AGENT: Yes. But I’m EXCEEDINGLY busy. I don’t know why Alicia let you into my office.

WRITER: She was at the same boarding school as me. (DUMPS PETER JONES’ PLASTIC BAG ON HIS DESK) Look, I’ve got this manuscript. You’ll love it. Mummy laughed so much when she read it that she spilled her G&T all over the labrador.

AGENT: It’s a comedy? Humour doesn’t sell at the moment. Unless it’s by Miranda Hart. Everybody loves her. (PAUSE) You’re not Miranda Hart, are you?

WRITER: No.

AGENT: Pity. I could sell a guide to the public lavatories in Tunbridge Wells, if it was by her.

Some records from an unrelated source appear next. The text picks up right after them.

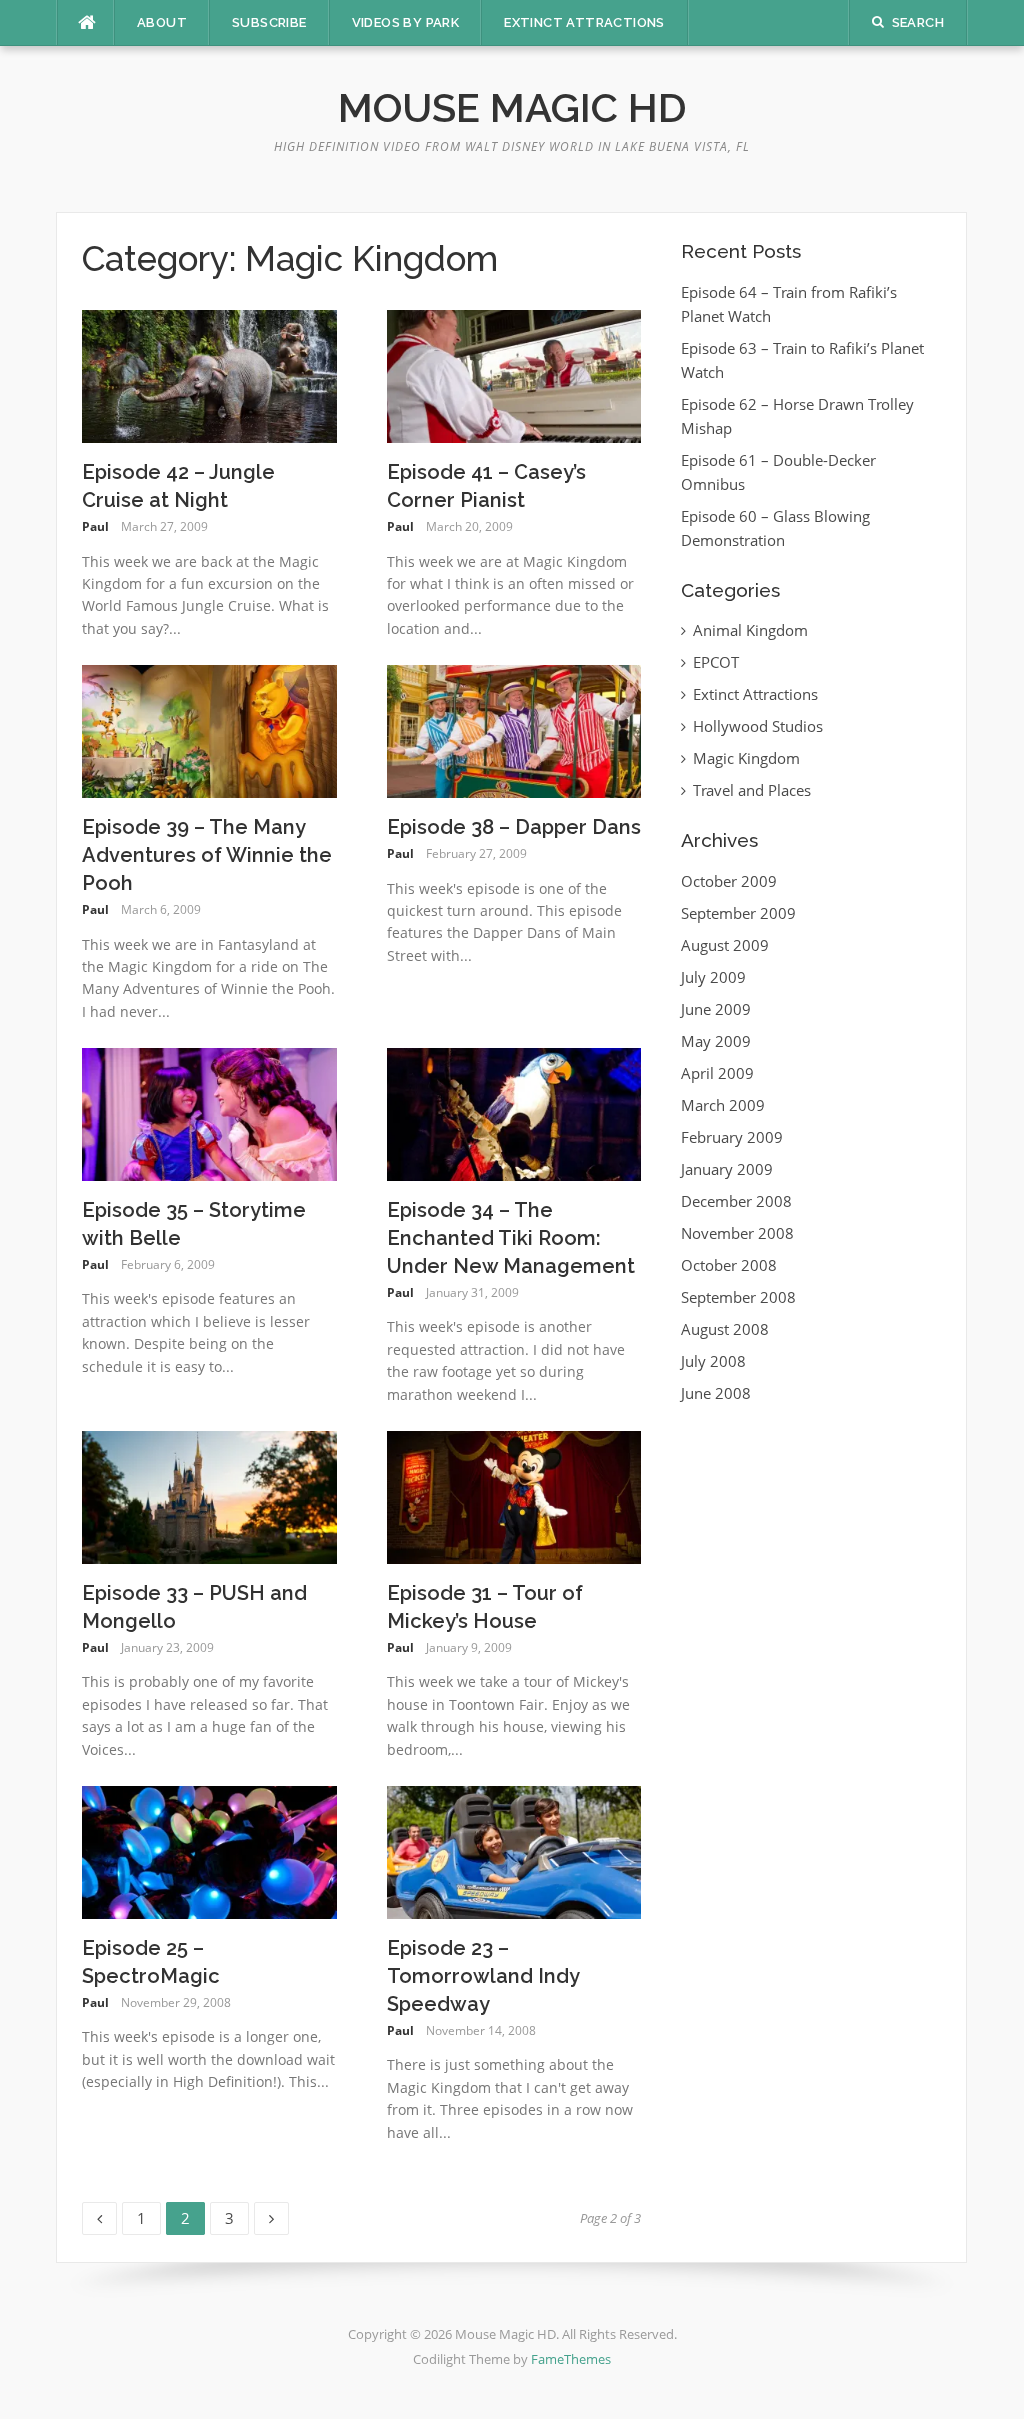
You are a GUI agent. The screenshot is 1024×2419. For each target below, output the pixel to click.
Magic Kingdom (746, 758)
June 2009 (716, 1009)
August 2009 (725, 945)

In fact (SCRIBBLES ON POST-IT PAD), I might suggest that to her agent.

WRITER: It’s not really a comedy. It’s about a nut case who can’t make up his mind.

AGENT: Mental health issues are in the news. But those kind of books don’t sell either.

WRITER: He’s more mixed up than crazy.

AGENT: Existential angst? Oh dear. Even harder to shift. Unless of course it’s by Stephen Hawking.

WRITER: There is a murder.

AGENT: That’s more promising. Crime’s a hugely popular genre.

WRITER: Actually there are bodies everywhere by the end. Poisonings. Stabbings.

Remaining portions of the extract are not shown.